Varank, Fatih Camisi'nde düzenlenen cenaze töreninin ardından Şehzadebaşı Camisi Haziresi'nde toprağa verildi.

Esnaf Halil Kantarcı (37), Çengelköy Karakolunun darbeci askerler tarafından ele geçirilmek üzere olduğu haberini alır almaz çocuklarını öperek, evinden ayrıldı. Çengelköy'e giden Kantarcı, askerlerin açtığı ateş sonucu ağır yaralandı. Tedavi için getirildiği Ümraniye Eğitim ve Araştırma Hastanesinde şehit olan Kantarcı, Kozlu Mezarlığı'nda toprağa verildi.

Kardeşi Kadir Kantarcı, geride 3 yetim bırakan ağabeyinin son sözünün "Eşimi ve çocuklarımı çok seviyorum. Onları ümmete emanet ediyorum" olduğunu açıklamıştı.

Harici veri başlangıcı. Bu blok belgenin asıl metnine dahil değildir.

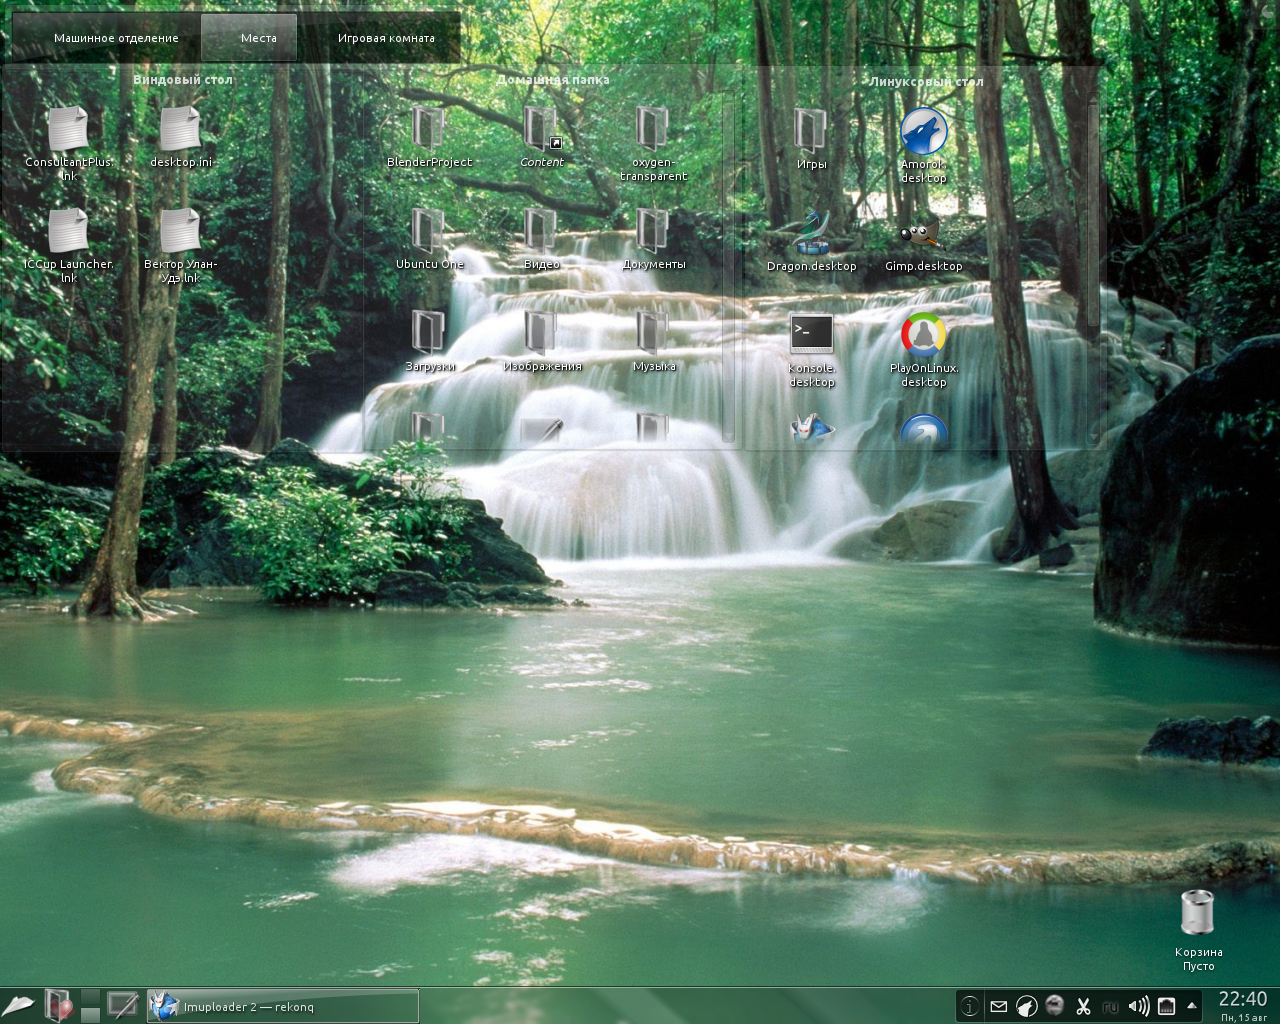Open the mail envelope icon in the tray
The image size is (1280, 1024).
click(998, 1007)
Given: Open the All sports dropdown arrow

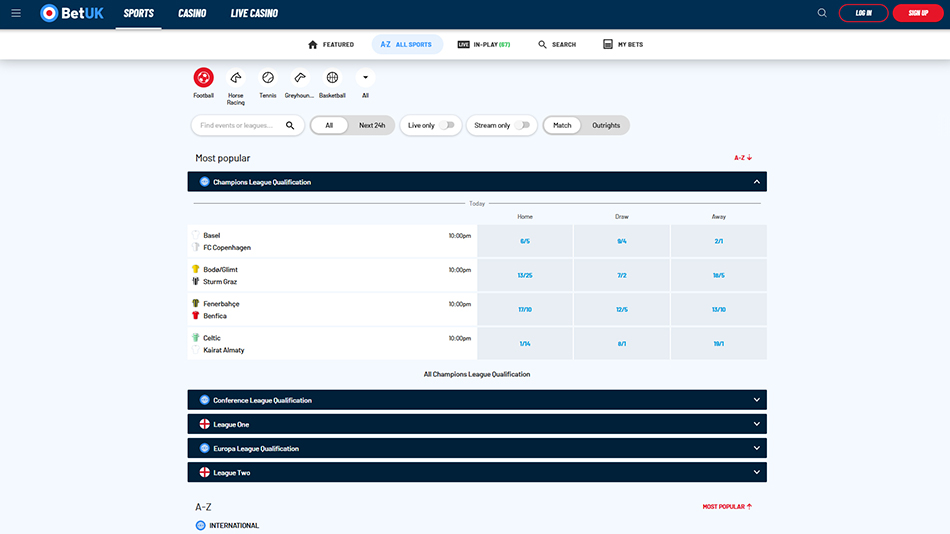Looking at the screenshot, I should tap(365, 78).
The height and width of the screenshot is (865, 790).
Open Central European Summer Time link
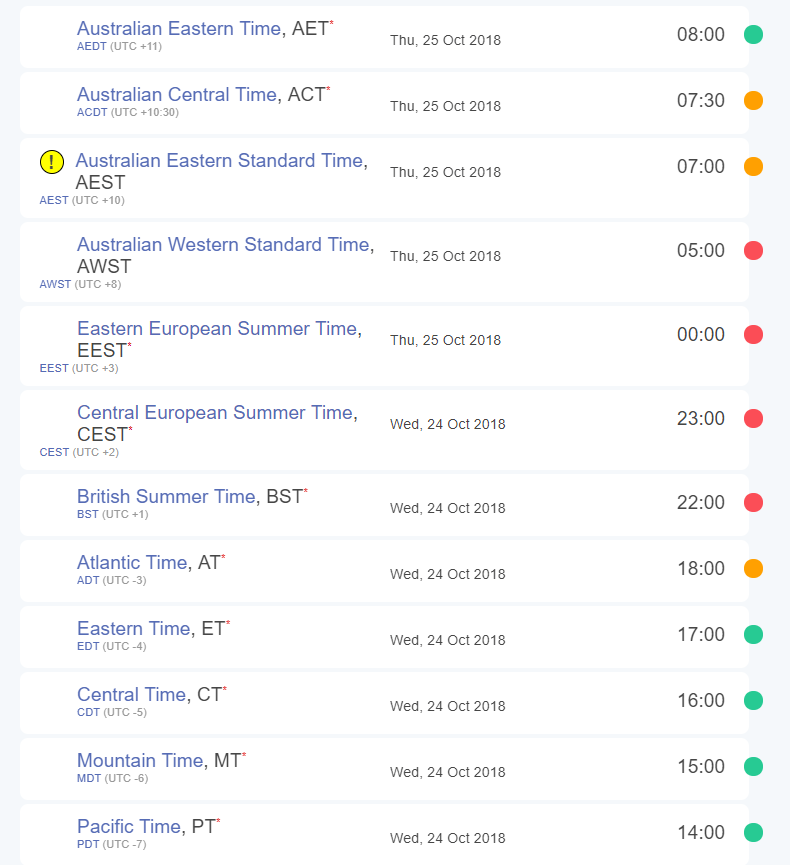215,412
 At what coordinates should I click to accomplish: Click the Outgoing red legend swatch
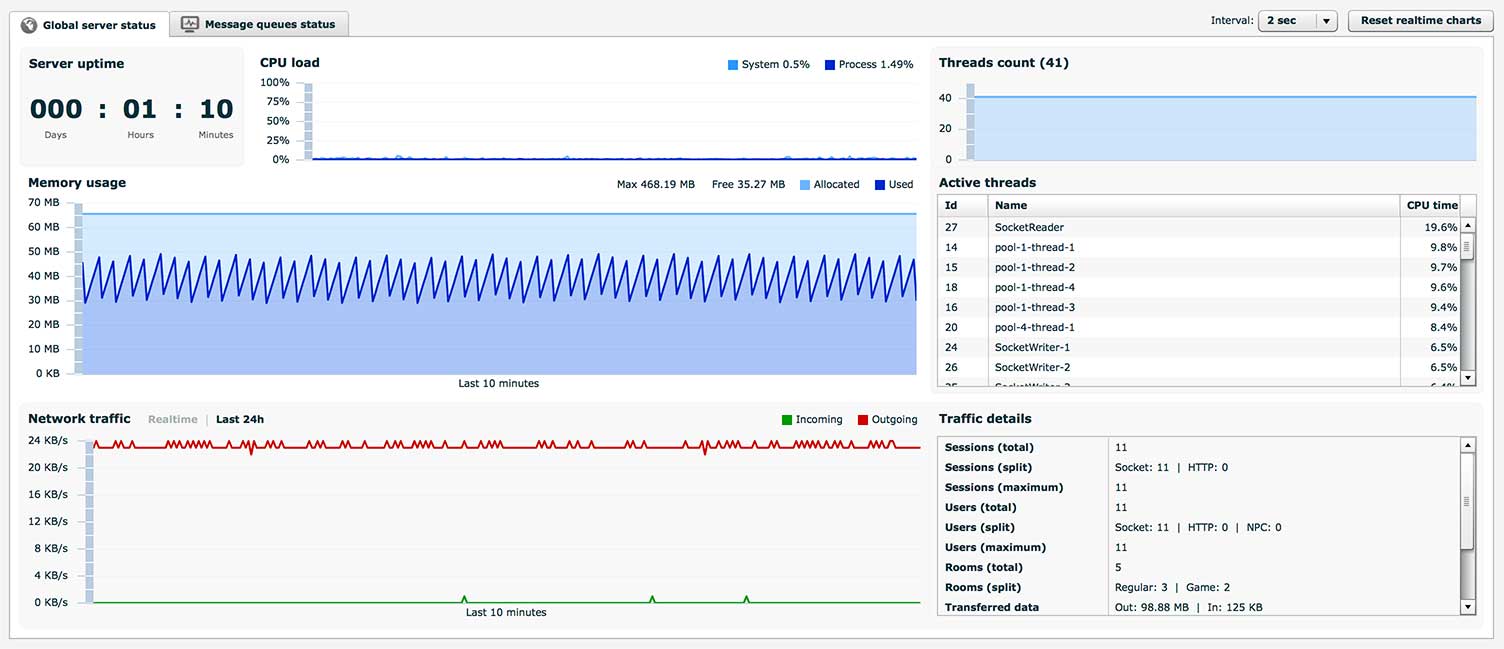(863, 420)
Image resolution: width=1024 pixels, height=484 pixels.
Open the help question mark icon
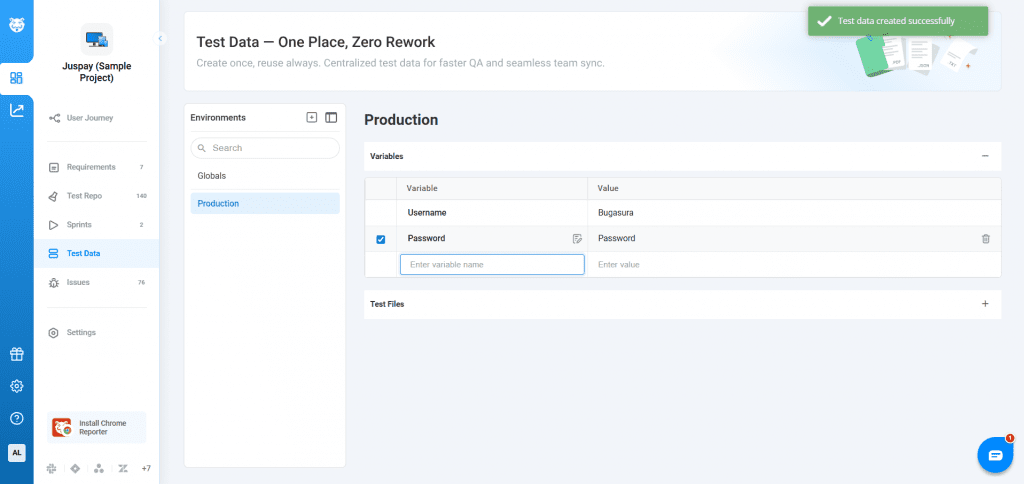click(16, 418)
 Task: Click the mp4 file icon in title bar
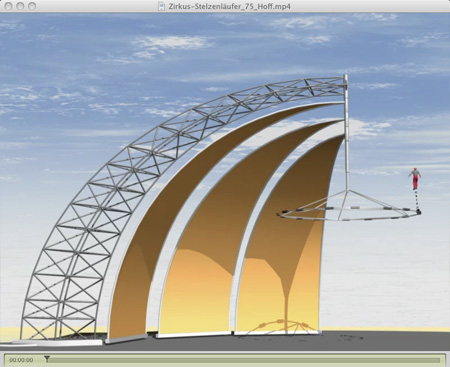(162, 6)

FASLI CEVAD TAKSİM'DE HAYATINI KAYBETTİ

Hain darbe girişiminde şehit olanlar arasında Faslı Cevad Merrun da yer aldı.

Çalışmak için 15 Temmuz'dan yaklaşık 6 yıl önce Türkiye'ye gelen Merrun, Taksim'de seyyar satıcılık yaptı. Cumhurbaşkanı Erdoğan'ın çağrısı üzerine gittiği Taksim'de darbecilerin ateşi sonucu şehit oldu.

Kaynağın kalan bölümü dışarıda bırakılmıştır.